Are the initial assumptions out of date?
A lot has changed in AI since 2020. How power-hungry are current models compared to GPT-3? It’s hard to say for sure, because model providers are secretive about releasing implementation details, but we can probably get the right order of magnitude by looking at public info and raw performance. GPT-3.5 is widely estimated to be in the ~20B parameter range. GPT-4o is similar in speed to GPT-3.5, which I think is a fair proxy for total power usage (i.e. time spent in GPUs). That’s another 10x improvement right out of the gate.
This point is complicated a bit by the fact that original GPT-4 was pretty slow/power-hungry (as is the recent o1-preview release). AI users are occasionally getting pointed at expensive models. But I do think it’s important for the “how much water does my conversation with AI cost” question to track the kind of models a normal user would see.
So, combining the fact that newer models are 10x cheaper than original GPT-3, and that the original estimate assumed a conversation takes >10 pages of content, I’m confident that an average conversation with ChatGPT is going to consume closer to ~5ml of water, not ~500ml.

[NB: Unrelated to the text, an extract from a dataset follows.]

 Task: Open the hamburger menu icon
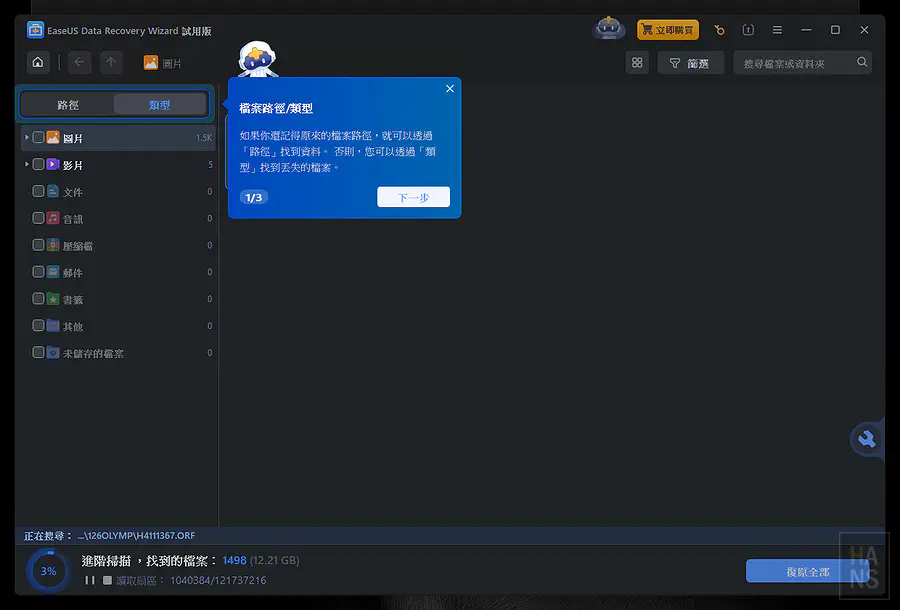click(x=777, y=30)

Closed loop systems, the water cycle, training
I want to quickly cover some other points I’ve seen people make on the internet about this.
Is this whole water-usage question defeated by the fact that datacenters are cooled by a closed-loop system where water is recirculated instead of being lost? No. The closed-loop system circulates water between the datacenter to a chiller, which typically uses an open loop and requires clean freshwater to prevent bacterial/mineral growth in the pipes. The chiller is also typically attached to a cooling tower, which works via evaporative cooling and so loses water by design. The original paper covers this well in section 2.2.1.
The water’s going back into the water cycle anyway, so is water usage a big deal? Yes. The phrase to research here is “freshwater scarcity” - cleaning water takes time and energy, the water cycle doesn’t reliably distribute water evenly, water usage can pull water out faster than the cycle can return it, and so on.
Inference might be cheaper than the popular estimate, but what about training? Isn’t that very expensive? Yes! I haven’t looked into the numbers here, though that’s also in some dispute (see https://arxiv.org/abs/1906.02243 and Jeff Dean et al’s response https://arxiv.org/abs/2104.10350). I leave that for a different blog post, but here’s a ballpark figure - according to the initial 2020 paper, GPT-3 cost between 2 and 15 million litres of water to train. I’d expect GPT-4 to be ~10x that (and if we’re including failed training runs, which we should, the figure is higher).
How does the water usage of AI compare to other activities? This is a big question but my impression is food/agriculture is the main one, with the water cost of a hamburger estimated at 2000-3000 litres. Even if that estimate is off by a couple of orders of magnitude (less likely, since AI is moving faster than agriculture tech), it still seems like most consumers’ AI water usage is going to be dwarfed by their diet.
Conclusion
That original statistic - 500ml per conversation - was wrong at the time (since it significantly overestimated the length of a typical response) and is now pretty badly out of date (since modern models are 10x smaller and faster). I think it’s a shame that there’s been such a small amount of pushback, particularly when the mistakes in question are fairly straightforward to see if you go and read the paper.
Training is a different topic, with much more substantial water costs. If you wanted to say AI was unethical for emissions-based reasons, I think that’s the point you’d want to push on. But I’ll leave an analysis of that to someone else.
(For future reference, this post was written in October 2024.)